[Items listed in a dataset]

# # # # #

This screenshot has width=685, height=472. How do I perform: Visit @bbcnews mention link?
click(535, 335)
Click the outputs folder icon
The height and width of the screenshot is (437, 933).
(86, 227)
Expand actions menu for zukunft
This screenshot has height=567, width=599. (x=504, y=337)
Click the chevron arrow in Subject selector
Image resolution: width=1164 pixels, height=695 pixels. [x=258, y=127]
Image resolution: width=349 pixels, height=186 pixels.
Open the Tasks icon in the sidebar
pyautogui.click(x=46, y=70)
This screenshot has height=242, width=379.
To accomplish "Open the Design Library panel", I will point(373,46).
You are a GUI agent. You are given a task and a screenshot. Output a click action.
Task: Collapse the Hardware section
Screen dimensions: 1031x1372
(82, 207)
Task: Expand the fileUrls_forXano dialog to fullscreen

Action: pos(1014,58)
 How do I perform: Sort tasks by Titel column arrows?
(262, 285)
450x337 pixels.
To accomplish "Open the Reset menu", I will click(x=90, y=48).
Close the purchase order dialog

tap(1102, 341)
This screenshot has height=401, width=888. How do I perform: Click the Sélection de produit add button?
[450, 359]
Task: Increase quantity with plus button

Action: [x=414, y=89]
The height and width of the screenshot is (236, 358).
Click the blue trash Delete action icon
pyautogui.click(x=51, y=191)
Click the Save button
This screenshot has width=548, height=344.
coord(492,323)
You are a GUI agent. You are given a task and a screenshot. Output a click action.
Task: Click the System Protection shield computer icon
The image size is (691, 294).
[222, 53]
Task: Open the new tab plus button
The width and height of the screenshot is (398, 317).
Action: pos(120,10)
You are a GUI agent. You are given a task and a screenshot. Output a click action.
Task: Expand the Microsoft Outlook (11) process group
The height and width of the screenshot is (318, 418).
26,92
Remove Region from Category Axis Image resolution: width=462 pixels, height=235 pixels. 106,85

# # # # #

# [Problem description]
Copy the records above exactly as they appear, from the first to the last.

# [Full response]
This screenshot has width=685, height=472. How do I perform: Visit @bbcnews mention link?
click(535, 335)
Click the outputs folder icon
The height and width of the screenshot is (437, 933).
(86, 227)
Expand actions menu for zukunft
This screenshot has height=567, width=599. (x=504, y=337)
Click the chevron arrow in Subject selector
Image resolution: width=1164 pixels, height=695 pixels. [x=258, y=127]
Image resolution: width=349 pixels, height=186 pixels.
Open the Tasks icon in the sidebar
pyautogui.click(x=46, y=70)
This screenshot has height=242, width=379.
To accomplish "Open the Design Library panel", I will point(373,46).
You are a GUI agent. You are given a task and a screenshot. Output a click action.
Task: Collapse the Hardware section
Screen dimensions: 1031x1372
(82, 207)
Task: Expand the fileUrls_forXano dialog to fullscreen

Action: pos(1014,58)
 How do I perform: Sort tasks by Titel column arrows?
(262, 285)
450x337 pixels.
To accomplish "Open the Reset menu", I will click(x=90, y=48).
Close the purchase order dialog

tap(1102, 341)
This screenshot has height=401, width=888. How do I perform: Click the Sélection de produit add button?
[450, 359]
Task: Increase quantity with plus button

Action: [x=414, y=89]
The height and width of the screenshot is (236, 358).
Click the blue trash Delete action icon
pyautogui.click(x=51, y=191)
Click the Save button
This screenshot has width=548, height=344.
coord(492,323)
You are a GUI agent. You are given a task and a screenshot. Output a click action.
Task: Click the System Protection shield computer icon
The image size is (691, 294).
[222, 53]
Task: Open the new tab plus button
The width and height of the screenshot is (398, 317).
Action: pos(120,10)
You are a GUI agent. You are given a task and a screenshot. Output a click action.
Task: Expand the Microsoft Outlook (11) process group
The height and width of the screenshot is (318, 418).
26,92
Remove Region from Category Axis Image resolution: width=462 pixels, height=235 pixels. 106,85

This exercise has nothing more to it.